WORK REQUIRED
Reproduce each line of the records below word for word.

(Records for locating text and elements)
----

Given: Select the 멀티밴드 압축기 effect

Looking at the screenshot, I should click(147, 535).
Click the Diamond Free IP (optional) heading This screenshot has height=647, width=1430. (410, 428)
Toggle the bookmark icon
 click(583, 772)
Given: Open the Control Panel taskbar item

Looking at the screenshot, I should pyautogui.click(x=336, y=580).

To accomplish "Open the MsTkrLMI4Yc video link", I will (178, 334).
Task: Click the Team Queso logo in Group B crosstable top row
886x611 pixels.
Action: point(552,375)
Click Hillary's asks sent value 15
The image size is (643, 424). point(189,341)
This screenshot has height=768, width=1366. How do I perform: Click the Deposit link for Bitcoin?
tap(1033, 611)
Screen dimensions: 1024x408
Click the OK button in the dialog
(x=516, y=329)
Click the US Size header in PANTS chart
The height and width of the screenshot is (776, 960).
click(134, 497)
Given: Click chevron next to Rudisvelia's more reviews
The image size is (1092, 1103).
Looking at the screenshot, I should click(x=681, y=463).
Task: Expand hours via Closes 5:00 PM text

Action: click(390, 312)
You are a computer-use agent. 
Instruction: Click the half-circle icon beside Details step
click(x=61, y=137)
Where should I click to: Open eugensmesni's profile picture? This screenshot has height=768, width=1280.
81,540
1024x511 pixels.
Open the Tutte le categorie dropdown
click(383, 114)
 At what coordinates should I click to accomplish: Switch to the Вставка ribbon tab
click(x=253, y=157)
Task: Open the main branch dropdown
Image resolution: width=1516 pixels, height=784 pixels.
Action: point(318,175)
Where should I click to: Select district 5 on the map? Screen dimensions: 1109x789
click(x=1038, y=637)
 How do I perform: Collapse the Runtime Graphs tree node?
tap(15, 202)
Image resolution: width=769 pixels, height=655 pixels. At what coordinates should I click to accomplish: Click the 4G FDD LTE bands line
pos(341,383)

----

WRITTEN REPLY
Given: Select the 멀티밴드 압축기 effect

Looking at the screenshot, I should click(147, 535).
Click the Diamond Free IP (optional) heading This screenshot has height=647, width=1430. (410, 428)
Toggle the bookmark icon
 click(583, 772)
Given: Open the Control Panel taskbar item

Looking at the screenshot, I should pyautogui.click(x=336, y=580).

To accomplish "Open the MsTkrLMI4Yc video link", I will (178, 334).
Task: Click the Team Queso logo in Group B crosstable top row
886x611 pixels.
Action: point(552,375)
Click Hillary's asks sent value 15
The image size is (643, 424). point(189,341)
This screenshot has height=768, width=1366. How do I perform: Click the Deposit link for Bitcoin?
tap(1033, 611)
Screen dimensions: 1024x408
Click the OK button in the dialog
(x=516, y=329)
Click the US Size header in PANTS chart
The height and width of the screenshot is (776, 960).
click(134, 497)
Given: Click chevron next to Rudisvelia's more reviews
The image size is (1092, 1103).
Looking at the screenshot, I should click(x=681, y=463).
Task: Expand hours via Closes 5:00 PM text

Action: click(390, 312)
You are a computer-use agent. 
Instruction: Click the half-circle icon beside Details step
click(x=61, y=137)
Where should I click to: Open eugensmesni's profile picture? This screenshot has height=768, width=1280.
81,540
1024x511 pixels.
Open the Tutte le categorie dropdown
click(383, 114)
 At what coordinates should I click to accomplish: Switch to the Вставка ribbon tab
click(x=253, y=157)
Task: Open the main branch dropdown
Image resolution: width=1516 pixels, height=784 pixels.
Action: point(318,175)
Where should I click to: Select district 5 on the map? Screen dimensions: 1109x789
click(x=1038, y=637)
 How do I perform: Collapse the Runtime Graphs tree node?
tap(15, 202)
Image resolution: width=769 pixels, height=655 pixels. At what coordinates should I click to accomplish: Click the 4G FDD LTE bands line
pos(341,383)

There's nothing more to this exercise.